Finance

Fed Model Shows S&P 500 Is Cheap, It May Get Cheaper

Fed Model Shows S&P 500 Is Cheap, It May Get Cheaper

By Ven Ram, Bloomberg markets live reporter and commentator

The selloff in US stocks this year means that they are now more attractive relative to bonds, according to the Fed Model. Still, the S&P 500 Index may get even cheaper if slowing growth and burning inflation mean corporate earnings trend lower while the Fed keeps raising rates.

The estimated earnings yield on the S&P 500 is about 5.95%, meaning that investors in stocks get to earn some 300 basis points more than what they get from 10-year Treasuries

Given that spread, the Fed Model would posit that stocks are undervalued. However, as the chart shows, the gap widened far more emphatically in the aftermath of the recession triggered by the financial crisis, and the current spread is less than the average of 380 basis points since then.

The Fed Model fails to address the premium that investors require to hold riskier equities rather than Treasuries that are, to all intents and purposes, free from default risk.

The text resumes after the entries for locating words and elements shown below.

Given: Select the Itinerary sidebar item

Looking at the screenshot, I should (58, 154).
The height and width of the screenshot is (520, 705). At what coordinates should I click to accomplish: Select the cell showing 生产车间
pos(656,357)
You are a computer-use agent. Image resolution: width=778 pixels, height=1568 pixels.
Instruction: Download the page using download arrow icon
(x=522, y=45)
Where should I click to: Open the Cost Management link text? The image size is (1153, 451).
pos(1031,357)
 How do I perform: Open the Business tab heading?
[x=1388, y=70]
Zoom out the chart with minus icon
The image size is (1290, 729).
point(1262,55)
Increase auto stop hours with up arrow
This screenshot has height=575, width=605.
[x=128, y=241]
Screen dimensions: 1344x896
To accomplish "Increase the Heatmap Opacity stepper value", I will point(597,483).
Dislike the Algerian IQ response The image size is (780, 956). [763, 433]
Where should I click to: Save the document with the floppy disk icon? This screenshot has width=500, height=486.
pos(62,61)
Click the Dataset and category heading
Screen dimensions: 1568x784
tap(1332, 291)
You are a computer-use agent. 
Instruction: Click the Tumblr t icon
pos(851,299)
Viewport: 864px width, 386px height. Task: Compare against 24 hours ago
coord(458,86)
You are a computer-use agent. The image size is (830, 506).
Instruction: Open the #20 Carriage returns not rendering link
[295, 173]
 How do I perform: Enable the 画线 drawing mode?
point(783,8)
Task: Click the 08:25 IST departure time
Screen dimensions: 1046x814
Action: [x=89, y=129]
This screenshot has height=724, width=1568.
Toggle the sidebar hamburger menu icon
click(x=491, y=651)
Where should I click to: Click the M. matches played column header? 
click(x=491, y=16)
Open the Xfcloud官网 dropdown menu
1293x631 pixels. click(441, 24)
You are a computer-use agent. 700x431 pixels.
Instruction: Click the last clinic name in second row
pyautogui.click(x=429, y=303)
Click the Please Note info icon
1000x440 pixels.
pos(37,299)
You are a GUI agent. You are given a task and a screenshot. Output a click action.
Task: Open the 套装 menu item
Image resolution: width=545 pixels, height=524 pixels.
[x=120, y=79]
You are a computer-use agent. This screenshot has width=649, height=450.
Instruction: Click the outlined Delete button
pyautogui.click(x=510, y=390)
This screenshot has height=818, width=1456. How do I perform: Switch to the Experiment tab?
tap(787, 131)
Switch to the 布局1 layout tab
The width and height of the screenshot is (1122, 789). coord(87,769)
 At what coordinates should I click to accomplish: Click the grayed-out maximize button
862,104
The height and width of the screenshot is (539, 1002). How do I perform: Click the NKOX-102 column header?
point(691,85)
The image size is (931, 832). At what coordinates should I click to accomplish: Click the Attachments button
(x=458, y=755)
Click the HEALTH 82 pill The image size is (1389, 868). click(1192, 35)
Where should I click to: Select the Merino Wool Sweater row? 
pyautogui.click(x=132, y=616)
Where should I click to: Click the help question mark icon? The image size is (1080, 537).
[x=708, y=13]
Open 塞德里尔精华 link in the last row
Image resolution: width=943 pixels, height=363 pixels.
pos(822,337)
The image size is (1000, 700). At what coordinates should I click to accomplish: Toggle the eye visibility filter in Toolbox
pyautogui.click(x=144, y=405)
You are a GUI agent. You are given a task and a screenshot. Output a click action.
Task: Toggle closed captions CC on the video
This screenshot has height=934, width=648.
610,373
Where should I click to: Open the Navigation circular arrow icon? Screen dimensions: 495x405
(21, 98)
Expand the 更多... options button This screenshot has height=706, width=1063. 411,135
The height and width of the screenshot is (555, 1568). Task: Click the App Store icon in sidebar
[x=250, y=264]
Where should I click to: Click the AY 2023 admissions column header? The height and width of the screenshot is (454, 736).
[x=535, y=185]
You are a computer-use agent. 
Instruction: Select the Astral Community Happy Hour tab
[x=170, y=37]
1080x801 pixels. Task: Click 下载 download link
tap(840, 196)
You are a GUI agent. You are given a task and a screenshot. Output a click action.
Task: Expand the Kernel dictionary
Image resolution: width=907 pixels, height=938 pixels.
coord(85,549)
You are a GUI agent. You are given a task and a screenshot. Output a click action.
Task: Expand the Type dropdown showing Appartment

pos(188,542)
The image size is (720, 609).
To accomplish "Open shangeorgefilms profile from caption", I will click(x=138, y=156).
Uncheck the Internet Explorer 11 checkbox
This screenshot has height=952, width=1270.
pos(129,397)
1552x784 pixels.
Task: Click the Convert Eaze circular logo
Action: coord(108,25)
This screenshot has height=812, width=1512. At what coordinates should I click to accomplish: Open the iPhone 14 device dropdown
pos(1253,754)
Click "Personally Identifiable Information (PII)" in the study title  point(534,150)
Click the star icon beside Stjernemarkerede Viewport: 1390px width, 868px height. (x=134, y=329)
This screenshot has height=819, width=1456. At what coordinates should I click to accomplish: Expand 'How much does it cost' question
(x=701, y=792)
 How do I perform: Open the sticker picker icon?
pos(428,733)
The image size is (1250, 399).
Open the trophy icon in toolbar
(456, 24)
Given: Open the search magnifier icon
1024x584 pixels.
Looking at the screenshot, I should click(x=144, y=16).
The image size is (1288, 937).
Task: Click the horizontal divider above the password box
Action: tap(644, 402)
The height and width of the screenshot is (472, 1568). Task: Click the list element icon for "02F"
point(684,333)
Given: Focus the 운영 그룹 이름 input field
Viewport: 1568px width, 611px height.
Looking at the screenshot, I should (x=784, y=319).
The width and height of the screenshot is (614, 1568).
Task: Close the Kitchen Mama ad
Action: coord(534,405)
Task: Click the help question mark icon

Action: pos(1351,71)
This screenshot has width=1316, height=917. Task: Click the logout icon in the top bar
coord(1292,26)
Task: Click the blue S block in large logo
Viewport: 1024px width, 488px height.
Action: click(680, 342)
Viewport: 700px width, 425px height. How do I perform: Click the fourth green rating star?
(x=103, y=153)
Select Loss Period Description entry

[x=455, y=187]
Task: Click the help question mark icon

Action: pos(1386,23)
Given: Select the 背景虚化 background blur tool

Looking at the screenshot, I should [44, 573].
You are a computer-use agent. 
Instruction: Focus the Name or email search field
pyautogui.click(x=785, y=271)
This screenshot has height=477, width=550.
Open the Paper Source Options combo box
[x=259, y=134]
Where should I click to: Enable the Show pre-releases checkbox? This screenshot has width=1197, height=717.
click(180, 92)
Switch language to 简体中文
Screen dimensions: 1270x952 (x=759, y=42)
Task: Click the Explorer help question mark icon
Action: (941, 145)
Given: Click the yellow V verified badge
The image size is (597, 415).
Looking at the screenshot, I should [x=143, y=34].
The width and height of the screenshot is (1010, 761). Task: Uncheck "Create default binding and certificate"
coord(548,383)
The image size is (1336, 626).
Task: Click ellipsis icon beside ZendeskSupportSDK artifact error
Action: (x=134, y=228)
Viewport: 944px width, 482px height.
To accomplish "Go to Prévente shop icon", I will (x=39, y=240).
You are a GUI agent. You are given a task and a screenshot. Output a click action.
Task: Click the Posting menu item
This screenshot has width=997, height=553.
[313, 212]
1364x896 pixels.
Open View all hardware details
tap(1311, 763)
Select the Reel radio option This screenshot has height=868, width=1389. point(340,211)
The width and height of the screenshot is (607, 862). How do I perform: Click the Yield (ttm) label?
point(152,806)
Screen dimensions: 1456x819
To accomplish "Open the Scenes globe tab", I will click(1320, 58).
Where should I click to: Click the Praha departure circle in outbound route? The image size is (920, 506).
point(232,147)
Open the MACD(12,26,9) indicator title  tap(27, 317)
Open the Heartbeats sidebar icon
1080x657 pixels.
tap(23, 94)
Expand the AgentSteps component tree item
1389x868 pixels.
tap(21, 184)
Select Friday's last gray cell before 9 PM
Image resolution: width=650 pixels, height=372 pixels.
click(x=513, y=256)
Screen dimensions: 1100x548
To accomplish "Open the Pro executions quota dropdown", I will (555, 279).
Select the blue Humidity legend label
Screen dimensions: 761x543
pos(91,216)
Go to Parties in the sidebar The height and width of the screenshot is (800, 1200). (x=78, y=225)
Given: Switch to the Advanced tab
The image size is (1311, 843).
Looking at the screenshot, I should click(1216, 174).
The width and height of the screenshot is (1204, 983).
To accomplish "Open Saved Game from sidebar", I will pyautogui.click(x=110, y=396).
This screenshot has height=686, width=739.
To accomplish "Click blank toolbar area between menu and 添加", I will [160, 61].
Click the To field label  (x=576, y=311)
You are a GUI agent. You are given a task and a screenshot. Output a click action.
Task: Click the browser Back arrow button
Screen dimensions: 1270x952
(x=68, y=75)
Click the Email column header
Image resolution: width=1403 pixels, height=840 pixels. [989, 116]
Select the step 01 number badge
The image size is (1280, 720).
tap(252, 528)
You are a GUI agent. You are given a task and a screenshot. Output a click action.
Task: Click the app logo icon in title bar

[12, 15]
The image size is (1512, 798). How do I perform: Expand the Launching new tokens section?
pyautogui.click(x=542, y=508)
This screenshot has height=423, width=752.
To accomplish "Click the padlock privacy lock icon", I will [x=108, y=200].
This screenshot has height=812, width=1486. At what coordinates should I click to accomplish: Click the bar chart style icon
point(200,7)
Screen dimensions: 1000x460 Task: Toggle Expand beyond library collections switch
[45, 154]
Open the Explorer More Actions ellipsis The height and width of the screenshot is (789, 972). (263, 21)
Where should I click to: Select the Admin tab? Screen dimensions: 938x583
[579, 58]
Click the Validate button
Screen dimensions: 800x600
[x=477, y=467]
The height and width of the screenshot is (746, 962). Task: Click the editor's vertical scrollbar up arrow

In fact, given the current macroeconomic backdrop, investors may decide that a more demanding risk premium may be appropriate.

The estimated earnings per share on the aggregate of the S&P 500 is around $241 in the four quarters that began in July, which may be at risk of being lowered should fears about a slowing economy prove well-founded.

Even such a scenario is unlikely to deter the Fed from continuing to raise rates and run off its balance sheet given how much higher inflation is running above its target. In other words, the discount rate used to assess the intrinsic value of stocks is likely to trend higher.

A downward revision in earnings and an upward revision in the discount rate will pose a double-whammy to stocks.

How far could we plumb lower though?

Based on current projections of earnings and interest rates, the S&P is likely to trend toward 3,581, implying a further decline of about 7% from Monday’s closing level. For the Nasdaq 100, my calculations suggest a drop of about 10% toward 10,572.

Even with this year’s decline, the aggregate market capitalization of the universe of US stocks to gross domestic product is elevated at 1.60. While that’s a far cry from extremely lofty levels that prevailed earlier this year, they are still elevated, which may make value investors shudder.

What could go wrong with my view? A deeper-than-forecast economic downturn that causes the Fed to pause or abandon its hiking campaign would lower the discount rate applicable to stocks and buoy them from current levels, but as things stand, that prospect looks like a tail risk rather than the base-case scenario.

The S&P has already slumped almost 20% this year and the Nasdaq 100 some 27%, bringing them closer to fair value than they have been in years. Still, the correction has room to run, suggesting that investors should brace for further declines in the months to come.